Passage:
Start of Block
Posts Tagged ‘dubai’

border issues for climbers at September 2013

Tuesday, September 10th, 2013

When I first came to the UAE in early 2005, access through the border for the major cliffs in nearby parts of Oman was like this:

  • Khasab area: tedious passage through UAE and Oman border posts
  • Wadi Bih area: just drive there
  • Dibba area: ditto
  • Hatta area: ditto
  • Wonderwall area: ditto

But, sadly, now, for non-GCC citizens, it looks like this:

The Wonderwall situation has seen the most recent deterioration. In the last few years it has been necessary to take passports but possible to pass through the UAE border post at Hili without a UAE visa exit stamp if you said you were just visiting Buraimi. Now that border post will require you to get an exit stamp, drive to the nearest Oman border post and formally enter Oman, exit Oman again and show those Oman entry/ exit stamps when you return to the UAE. This will add considerable time and expense to a visit.
End of Block
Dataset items
Start of Block
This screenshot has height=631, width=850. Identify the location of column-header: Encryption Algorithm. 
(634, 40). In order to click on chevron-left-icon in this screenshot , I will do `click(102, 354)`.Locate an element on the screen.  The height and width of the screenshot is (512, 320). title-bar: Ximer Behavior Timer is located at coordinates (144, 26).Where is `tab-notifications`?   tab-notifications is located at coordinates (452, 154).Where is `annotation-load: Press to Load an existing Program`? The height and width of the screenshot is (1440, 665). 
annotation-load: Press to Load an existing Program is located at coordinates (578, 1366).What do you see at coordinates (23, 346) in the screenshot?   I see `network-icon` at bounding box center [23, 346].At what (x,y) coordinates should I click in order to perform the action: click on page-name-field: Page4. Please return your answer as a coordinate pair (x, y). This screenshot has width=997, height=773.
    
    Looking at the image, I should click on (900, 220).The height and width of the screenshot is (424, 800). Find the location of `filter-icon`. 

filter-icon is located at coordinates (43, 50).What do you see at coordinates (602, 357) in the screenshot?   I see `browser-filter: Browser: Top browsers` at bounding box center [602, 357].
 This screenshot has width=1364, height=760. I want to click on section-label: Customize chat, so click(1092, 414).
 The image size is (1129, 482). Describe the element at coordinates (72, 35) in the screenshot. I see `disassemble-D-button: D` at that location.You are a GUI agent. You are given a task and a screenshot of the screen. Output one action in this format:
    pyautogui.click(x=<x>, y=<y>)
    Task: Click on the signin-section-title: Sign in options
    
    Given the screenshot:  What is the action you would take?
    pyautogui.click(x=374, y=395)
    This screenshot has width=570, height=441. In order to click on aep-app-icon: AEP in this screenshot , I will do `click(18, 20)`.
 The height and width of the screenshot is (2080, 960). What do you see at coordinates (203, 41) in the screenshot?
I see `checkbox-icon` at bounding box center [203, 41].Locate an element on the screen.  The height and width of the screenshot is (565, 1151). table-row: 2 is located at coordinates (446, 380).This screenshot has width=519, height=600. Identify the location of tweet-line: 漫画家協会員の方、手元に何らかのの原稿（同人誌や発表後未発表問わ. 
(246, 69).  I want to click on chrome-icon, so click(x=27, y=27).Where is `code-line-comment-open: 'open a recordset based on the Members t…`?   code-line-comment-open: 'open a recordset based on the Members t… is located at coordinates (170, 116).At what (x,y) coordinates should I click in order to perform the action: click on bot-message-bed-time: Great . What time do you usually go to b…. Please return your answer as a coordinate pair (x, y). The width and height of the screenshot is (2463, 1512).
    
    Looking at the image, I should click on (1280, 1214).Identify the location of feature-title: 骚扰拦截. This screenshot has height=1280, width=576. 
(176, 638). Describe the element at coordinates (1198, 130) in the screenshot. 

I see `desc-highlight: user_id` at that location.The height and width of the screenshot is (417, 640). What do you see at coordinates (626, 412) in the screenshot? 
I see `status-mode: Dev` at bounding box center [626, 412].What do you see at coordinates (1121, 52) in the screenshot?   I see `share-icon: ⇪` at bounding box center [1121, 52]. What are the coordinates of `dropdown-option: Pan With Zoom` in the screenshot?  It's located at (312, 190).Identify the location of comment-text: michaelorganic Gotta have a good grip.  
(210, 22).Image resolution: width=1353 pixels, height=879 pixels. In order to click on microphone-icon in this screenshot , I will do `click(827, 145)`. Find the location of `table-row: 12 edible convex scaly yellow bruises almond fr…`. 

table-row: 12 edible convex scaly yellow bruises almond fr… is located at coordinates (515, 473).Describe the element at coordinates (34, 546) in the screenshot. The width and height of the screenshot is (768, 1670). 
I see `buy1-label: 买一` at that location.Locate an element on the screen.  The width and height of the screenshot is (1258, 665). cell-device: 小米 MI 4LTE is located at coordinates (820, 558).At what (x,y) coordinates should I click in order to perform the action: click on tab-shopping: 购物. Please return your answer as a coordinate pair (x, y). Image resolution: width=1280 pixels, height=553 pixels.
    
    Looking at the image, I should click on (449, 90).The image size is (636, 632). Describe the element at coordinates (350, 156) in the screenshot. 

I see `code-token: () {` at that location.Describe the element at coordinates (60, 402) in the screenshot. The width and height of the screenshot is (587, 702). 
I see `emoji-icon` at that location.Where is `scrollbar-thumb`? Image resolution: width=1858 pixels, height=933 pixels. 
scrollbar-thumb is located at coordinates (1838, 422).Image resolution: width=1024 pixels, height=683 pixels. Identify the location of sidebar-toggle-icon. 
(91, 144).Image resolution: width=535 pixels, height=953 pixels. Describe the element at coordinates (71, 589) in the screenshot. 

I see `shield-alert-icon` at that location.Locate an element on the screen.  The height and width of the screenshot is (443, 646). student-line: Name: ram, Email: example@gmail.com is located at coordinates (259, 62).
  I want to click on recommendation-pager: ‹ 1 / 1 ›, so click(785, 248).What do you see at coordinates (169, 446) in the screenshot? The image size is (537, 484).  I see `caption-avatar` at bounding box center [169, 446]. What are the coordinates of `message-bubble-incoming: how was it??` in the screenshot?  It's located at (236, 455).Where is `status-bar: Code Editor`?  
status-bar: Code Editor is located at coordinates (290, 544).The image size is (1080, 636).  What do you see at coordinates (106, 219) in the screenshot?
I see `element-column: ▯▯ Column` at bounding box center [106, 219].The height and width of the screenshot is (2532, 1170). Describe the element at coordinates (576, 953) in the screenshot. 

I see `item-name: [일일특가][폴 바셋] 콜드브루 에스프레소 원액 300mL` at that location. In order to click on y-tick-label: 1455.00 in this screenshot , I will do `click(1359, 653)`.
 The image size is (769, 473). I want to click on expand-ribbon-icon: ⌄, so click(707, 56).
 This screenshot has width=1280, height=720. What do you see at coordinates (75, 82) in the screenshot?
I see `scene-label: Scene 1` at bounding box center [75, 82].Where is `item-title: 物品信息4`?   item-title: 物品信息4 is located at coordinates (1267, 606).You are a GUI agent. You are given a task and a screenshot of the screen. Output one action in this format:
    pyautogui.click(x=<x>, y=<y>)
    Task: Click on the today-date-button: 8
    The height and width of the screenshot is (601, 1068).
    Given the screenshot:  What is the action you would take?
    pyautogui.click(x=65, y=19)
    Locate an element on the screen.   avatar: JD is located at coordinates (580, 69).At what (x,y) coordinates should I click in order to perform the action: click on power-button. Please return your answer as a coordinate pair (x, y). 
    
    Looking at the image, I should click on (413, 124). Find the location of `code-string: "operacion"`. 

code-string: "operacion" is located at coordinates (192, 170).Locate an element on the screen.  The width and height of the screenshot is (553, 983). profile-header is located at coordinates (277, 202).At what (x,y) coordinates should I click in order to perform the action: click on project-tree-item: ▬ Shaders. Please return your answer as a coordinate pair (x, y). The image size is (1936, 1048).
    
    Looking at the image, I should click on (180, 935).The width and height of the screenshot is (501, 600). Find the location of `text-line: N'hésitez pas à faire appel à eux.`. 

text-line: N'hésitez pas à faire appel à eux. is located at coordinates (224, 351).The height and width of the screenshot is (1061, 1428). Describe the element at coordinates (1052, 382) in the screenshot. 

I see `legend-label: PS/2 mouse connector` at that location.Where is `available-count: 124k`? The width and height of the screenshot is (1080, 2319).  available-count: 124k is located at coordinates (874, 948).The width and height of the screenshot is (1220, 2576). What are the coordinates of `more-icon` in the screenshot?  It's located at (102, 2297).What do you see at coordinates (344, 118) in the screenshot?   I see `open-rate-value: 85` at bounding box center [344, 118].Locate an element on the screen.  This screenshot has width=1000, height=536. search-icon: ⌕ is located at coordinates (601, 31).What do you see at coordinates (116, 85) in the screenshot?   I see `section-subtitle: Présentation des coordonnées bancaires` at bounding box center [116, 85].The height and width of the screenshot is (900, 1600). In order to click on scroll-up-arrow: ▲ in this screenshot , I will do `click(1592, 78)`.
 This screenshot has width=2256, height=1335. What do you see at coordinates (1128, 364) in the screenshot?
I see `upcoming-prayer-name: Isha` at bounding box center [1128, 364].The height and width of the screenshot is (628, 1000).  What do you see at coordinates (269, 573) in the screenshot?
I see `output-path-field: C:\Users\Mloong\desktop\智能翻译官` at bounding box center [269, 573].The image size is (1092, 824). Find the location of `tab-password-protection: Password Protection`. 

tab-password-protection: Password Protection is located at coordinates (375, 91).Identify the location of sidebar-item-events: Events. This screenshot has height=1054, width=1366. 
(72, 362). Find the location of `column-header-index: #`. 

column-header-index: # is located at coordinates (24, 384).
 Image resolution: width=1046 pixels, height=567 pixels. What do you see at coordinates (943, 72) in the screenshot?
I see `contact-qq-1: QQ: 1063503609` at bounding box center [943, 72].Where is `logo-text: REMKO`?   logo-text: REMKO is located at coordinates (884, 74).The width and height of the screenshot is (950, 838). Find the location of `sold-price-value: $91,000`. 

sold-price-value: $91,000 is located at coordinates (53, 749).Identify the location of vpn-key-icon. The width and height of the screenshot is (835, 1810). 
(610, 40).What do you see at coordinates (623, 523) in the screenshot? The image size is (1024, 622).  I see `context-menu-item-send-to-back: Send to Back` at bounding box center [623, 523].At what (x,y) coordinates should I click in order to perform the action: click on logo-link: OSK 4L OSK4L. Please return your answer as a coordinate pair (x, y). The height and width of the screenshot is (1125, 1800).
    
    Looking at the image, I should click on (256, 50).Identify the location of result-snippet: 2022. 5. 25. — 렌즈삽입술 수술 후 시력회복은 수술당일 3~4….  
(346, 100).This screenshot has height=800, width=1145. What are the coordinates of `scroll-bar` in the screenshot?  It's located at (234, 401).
End of Block
Problem A: Rewrite the passage of the post on border issues for climbers that begins at the words "When I first" and stops after "to a visit.", putting "Al Buraimi" in place of "Buraimi".
Problem B:
Answer these questions using the post on border issues for climbers:
(i) When did the writer first come to the UAE?
(ii) In early 2005, which area required a tedious passage through both UAE and Oman border posts?
(iii) What is the name of the UAE border post on the way to the Wonderwall area?
Problem C: List every area that appears in the bulleted list in the post on border issues for climbers.

Your solution A:
When I first came to the UAE in early 2005, access through the border for the major cliffs in nearby parts of Oman was like this:

  • Khasab area: tedious passage through UAE and Oman border posts
  • Wadi Bih area: just drive there
  • Dibba area: ditto
  • Hatta area: ditto
  • Wonderwall area: ditto

But, sadly, now, for non-GCC citizens, it looks like this:

The Wonderwall situation has seen the most recent deterioration. In the last few years it has been necessary to take passports but possible to pass through the UAE border post at Hili without a UAE visa exit stamp if you said you were just visiting Al Buraimi. Now that border post will require you to get an exit stamp, drive to the nearest Oman border post and formally enter Oman, exit Oman again and show those Oman entry/ exit stamps when you return to the UAE. This will add considerable time and expense to a visit.

Your solution B:
(i) Early 2005.
(ii) The Khasab area.
(iii) Hili.

Your solution C: Khasab, Wadi Bih, Dibba, Hatta, Wonderwall